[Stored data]
'''

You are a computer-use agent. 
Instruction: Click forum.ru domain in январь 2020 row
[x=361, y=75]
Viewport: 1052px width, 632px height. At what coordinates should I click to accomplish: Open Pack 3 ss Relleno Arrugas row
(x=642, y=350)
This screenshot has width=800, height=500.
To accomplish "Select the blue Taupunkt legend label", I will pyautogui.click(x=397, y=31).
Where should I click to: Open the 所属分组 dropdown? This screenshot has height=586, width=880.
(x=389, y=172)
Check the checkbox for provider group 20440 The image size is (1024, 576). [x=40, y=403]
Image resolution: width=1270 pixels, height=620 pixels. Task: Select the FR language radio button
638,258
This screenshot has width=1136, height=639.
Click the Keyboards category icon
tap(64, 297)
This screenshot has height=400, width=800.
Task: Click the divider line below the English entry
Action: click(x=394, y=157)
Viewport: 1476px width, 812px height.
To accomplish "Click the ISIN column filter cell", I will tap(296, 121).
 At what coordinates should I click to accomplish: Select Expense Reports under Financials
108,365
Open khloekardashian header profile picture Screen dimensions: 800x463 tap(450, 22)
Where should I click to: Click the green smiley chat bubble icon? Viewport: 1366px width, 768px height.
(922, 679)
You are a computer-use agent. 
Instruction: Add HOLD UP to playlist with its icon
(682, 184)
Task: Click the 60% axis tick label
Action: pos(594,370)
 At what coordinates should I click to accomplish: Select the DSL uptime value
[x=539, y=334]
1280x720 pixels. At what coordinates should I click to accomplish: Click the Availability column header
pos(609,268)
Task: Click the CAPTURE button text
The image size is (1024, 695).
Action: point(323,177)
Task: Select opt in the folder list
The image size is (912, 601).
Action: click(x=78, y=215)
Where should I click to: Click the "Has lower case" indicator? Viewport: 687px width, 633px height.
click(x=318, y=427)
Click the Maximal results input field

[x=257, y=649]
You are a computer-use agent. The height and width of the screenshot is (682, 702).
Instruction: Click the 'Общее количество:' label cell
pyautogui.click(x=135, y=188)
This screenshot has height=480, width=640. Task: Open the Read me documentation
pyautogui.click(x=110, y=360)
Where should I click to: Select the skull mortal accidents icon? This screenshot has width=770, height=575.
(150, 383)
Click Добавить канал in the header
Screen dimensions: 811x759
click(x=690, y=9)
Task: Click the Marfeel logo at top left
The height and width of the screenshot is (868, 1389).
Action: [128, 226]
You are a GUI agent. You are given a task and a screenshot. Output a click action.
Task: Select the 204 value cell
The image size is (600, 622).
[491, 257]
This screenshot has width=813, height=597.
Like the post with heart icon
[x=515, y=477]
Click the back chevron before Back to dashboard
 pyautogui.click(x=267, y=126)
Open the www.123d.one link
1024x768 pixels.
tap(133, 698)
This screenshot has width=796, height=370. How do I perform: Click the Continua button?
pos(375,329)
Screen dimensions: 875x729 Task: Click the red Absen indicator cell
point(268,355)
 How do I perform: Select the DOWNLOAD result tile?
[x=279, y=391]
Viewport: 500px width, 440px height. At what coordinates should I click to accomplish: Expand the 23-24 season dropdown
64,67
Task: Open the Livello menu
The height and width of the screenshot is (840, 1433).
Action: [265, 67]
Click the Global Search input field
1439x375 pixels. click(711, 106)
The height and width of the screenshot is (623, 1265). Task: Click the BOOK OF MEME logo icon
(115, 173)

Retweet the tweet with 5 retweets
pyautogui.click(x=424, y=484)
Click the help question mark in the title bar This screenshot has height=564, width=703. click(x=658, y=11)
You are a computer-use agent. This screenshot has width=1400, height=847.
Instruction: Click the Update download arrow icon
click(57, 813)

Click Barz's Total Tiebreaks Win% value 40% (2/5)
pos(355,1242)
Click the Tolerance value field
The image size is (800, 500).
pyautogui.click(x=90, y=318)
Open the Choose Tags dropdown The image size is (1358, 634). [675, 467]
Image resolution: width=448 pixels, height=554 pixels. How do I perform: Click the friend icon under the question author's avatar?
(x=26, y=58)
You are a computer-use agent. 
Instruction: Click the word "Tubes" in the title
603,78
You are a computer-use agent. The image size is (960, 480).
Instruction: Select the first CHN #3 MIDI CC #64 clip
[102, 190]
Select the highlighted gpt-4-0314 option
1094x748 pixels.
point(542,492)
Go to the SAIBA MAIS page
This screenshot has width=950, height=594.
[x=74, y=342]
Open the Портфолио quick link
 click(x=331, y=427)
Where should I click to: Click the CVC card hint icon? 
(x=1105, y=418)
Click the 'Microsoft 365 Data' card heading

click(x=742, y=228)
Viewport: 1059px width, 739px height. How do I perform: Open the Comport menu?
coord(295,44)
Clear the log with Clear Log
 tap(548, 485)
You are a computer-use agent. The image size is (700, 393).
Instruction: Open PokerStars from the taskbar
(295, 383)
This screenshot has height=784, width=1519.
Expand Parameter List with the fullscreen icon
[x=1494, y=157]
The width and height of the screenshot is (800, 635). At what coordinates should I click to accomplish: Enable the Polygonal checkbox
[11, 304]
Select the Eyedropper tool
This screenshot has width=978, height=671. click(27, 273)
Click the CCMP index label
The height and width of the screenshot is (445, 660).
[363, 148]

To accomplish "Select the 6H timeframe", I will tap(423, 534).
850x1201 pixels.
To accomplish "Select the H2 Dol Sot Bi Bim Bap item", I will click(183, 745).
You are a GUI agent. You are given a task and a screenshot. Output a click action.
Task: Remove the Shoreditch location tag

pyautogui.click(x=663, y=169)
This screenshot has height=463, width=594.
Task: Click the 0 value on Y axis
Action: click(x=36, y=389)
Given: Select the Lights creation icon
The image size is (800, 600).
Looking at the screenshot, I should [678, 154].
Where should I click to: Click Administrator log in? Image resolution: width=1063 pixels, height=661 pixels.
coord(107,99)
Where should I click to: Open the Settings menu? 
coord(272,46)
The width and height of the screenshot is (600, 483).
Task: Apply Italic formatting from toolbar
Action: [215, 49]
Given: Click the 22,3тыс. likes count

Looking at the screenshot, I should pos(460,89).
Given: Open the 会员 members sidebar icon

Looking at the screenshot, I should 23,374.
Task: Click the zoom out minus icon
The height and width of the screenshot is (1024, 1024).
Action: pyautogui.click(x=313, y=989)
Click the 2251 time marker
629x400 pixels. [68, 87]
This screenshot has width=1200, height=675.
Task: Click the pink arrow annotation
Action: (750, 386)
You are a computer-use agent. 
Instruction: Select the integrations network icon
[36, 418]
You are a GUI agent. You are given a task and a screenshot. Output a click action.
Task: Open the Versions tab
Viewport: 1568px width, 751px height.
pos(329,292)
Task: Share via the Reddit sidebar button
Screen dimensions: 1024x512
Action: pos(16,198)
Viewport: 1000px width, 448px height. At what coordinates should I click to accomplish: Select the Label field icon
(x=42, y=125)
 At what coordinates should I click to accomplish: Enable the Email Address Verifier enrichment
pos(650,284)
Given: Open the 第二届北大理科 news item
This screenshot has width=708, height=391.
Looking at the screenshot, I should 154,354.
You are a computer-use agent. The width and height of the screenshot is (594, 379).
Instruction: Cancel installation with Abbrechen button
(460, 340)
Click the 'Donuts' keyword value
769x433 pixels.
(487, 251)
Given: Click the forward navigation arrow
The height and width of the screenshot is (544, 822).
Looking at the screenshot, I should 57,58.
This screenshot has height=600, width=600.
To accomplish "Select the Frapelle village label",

'''

= Task instructions =
Set down exactly, and only, the lines from the one with "Given: Click the forward navigation arrow" to the final line of the data.

= Task answer =
Given: Click the forward navigation arrow
The height and width of the screenshot is (544, 822).
Looking at the screenshot, I should 57,58.
This screenshot has height=600, width=600.
To accomplish "Select the Frapelle village label",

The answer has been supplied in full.